窗外的日头渐渐升高,苏清鸢将玉簪别在发间,对着铜镜理了理素色衣裙。她并不好奇沈砚说的“惊喜”是什么,只觉得这是履行婚约里该走的流程 —— 就像三年前那场疫病里,她按时熬药、他按时巡查一样,不过是各自尽着本分罢了。
苏清鸢刚走到药谷山门,贴身丫鬟阿芷就提着食盒迎了上来,脸上带着比往日更显殷勤的笑:“姑娘,您今日赴约,奴婢特意备了您爱吃的桂花糕,还温了驱寒的姜茶。方才听山下人说晨间有雾,奴婢想着陪您走一程,也能多照拂些。”
阿芷跟着自己三年,向来沉稳寡言,今日这般周到,倒让她生出几分微妙的异样感。但想着山路或许真的湿滑,便点了点头:“辛苦你了,走吧。”
两人沿着山道往下走,雾气越聚越浓,能见度渐渐只剩几步远。阿芷看似随意地引着路,脚下却悄悄偏向了东侧松林:“姑娘,这边落叶少些,免得滑脚。”苏清鸢没多想,只跟着她的脚步往里走,直到听见松涛声盖过了山下的人声,才猛然停住:“阿芷,茶舍该在西侧官道,咱们走反了。”
阿芷立刻露出慌乱的神情,伸手拍了拍额头:“哎呀,都怪这雾太大,奴婢竟辨错了方向!姑娘您等等,奴婢去前头探探路,咱们赶紧绕回去,别误了与世子的约。”说着便要往松林深处走,却在转身时,对着树影方向极快地比了个手势。
不过片刻,周围的草木忽然有了动静 —— 灌木悄无声息地向两侧伸展,藤蔓如细蛇般缠向苏清鸢的裙摆,连脚下的野草都似有若无地绊着她的步子。苏清鸢心头一紧,刚要提醒阿芷,就见阿芷“惊呼”一声:“姑娘小心!这草怎么突然缠人?”
话音未落,苏清鸢已被藤蔓拽得一个趔趄,脚下撞到断枝,整个人往前跌去。发间的玉兰玉簪“啪”地掉在地上,被卷来的落叶埋了半截,再伸手去捡时,又被突然翘起的树根绊了一下,簪身撞上石头,瞬间裂成两段。
“嘶 ——” 她撑着地面起身时,掌心被碎石划开一道血口,手臂也被藤蔓勒出了红痕。草药从药囊里撒出来,混在泥土里狼狈不堪。阿芷站在一旁,眼底飞快闪过一丝得逞的笑意,却又立刻换上担忧的神情,慌忙跑过来,“姑娘您没事吧?都怪奴婢引错路,还遇上这古怪的草木…… 要不咱们先回药谷处理伤口,改日再与世子见面?”她刻意避开苏清鸢的目光,声音里满是“自责”,却没提半句“草木为何反常”。
苍玄本只是想让草木精怪拦着人,没料到会伤了她。他看着苏清鸢掌心的血迹,又瞥见地上断裂的玉簪 —— 那簪子虽普通,却能看出主人佩戴时的细心,此刻断成两段,倒像是硬生生扯碎了什么郑重的心意。一股莫名的歉疚涌上心头,苍玄皱着眉,下意识地收回了控制草木的妖气。藤蔓和灌木瞬间恢复原状,只留下满地狼藉。

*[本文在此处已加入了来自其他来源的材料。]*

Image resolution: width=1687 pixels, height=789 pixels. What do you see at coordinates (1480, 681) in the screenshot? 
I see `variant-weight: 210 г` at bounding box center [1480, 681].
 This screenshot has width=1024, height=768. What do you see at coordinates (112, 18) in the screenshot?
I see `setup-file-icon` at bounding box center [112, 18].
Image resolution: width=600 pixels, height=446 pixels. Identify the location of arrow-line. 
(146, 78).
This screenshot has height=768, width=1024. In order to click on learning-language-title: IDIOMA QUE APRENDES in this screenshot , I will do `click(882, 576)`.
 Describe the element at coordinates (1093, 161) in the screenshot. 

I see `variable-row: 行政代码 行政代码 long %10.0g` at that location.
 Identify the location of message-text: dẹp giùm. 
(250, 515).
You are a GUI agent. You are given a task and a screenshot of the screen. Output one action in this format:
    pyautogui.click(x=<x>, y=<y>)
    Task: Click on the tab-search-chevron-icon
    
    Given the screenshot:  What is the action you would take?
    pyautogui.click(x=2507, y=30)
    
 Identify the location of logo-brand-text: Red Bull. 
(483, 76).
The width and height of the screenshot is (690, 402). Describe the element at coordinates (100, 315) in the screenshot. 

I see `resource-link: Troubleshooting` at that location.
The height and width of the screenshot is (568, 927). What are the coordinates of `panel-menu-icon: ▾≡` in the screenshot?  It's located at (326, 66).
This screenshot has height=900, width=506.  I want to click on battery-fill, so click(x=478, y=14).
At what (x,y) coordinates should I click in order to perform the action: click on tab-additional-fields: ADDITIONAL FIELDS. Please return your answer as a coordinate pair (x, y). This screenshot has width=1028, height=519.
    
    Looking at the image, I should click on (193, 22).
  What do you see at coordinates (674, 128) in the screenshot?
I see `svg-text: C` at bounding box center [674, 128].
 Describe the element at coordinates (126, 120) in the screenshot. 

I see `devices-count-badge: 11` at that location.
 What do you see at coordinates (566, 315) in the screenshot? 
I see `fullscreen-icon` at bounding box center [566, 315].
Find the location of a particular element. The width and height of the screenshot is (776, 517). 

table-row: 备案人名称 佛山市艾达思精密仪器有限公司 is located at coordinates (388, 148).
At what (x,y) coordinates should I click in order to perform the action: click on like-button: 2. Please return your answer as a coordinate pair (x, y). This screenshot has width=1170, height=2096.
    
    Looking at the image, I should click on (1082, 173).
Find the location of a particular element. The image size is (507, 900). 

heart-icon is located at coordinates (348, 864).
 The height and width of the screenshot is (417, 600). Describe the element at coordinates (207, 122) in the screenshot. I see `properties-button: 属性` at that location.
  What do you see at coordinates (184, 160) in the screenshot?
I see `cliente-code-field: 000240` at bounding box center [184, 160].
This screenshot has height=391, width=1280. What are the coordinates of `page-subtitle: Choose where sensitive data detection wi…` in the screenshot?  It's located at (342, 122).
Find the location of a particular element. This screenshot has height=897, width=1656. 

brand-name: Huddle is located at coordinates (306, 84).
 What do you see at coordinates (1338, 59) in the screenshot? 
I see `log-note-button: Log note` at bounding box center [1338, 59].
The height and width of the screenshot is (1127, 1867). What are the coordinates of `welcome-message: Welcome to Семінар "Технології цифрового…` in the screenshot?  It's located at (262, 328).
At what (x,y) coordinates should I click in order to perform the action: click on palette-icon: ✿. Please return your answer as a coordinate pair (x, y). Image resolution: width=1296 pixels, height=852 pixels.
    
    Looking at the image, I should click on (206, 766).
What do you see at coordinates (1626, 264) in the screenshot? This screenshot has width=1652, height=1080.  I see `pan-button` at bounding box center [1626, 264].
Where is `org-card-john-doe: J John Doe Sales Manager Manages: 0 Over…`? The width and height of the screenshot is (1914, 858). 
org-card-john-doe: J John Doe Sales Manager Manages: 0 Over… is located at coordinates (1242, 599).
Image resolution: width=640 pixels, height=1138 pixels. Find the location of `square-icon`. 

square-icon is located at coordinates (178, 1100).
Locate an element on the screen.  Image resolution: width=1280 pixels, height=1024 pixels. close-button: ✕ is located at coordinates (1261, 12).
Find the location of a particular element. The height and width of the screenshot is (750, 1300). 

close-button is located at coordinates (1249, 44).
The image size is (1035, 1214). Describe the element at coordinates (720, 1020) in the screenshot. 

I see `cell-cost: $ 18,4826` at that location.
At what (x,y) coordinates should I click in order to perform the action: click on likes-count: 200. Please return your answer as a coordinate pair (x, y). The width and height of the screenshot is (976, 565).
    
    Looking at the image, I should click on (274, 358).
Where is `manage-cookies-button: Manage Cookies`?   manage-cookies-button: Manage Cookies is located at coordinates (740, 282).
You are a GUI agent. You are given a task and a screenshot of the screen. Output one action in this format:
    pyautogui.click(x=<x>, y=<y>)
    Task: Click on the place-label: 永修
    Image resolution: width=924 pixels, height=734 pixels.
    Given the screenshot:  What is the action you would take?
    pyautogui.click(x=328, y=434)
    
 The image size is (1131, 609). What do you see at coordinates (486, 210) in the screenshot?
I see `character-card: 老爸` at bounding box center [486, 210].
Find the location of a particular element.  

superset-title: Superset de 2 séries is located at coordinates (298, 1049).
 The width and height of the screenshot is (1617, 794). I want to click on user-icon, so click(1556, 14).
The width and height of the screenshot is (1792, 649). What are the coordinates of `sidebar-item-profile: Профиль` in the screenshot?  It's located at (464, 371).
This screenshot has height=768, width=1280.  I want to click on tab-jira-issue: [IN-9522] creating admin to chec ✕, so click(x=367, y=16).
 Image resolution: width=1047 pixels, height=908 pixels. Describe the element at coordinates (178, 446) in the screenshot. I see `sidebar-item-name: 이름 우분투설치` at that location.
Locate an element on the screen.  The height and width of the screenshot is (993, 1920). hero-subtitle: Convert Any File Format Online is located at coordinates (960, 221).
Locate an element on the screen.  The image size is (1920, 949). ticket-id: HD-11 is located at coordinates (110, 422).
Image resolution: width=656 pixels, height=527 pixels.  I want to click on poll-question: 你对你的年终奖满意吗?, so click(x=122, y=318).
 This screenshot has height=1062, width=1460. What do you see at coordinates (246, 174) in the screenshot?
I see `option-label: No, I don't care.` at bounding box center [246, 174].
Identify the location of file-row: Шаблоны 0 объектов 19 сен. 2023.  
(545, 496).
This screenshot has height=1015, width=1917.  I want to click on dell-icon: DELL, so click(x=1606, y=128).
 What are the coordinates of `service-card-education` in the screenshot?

苏清鸢忍着疼,弯腰去捡断裂的玉簪,指尖触到冰凉的碎玉时,指尖触到碎玉的瞬间,一股凉意顺着指尖蔓延到心口,心里没有半分委屈,只有几分说不清道不明的失望。她本就对这桩婚约没多少期待,今日赴约也不过是履行长辈定下的流程,却没料到连支普通的玉簪都护不住。
阿芷在一旁假惺惺地说道:“姑娘,您受伤了,要不先谷里处理一下伤口,我去茶舍跟世子说一声?”
经历了这一遭,苏清鸢早已没了赴约的心思,叮嘱好要交待的话就回了药谷。
看着苏清鸢渐行渐远的背影,阿芷脸上的担忧瞬间褪去,取而代之的是一抹隐秘的兴奋。她拍了拍袖口沾着的泥土,又用力揉了揉眼眶,直到眼里泛起红血丝,才提着裙摆往山下茶舍赶 —— 她要赶在沈砚不耐烦之前,把“故事”编得更圆满些。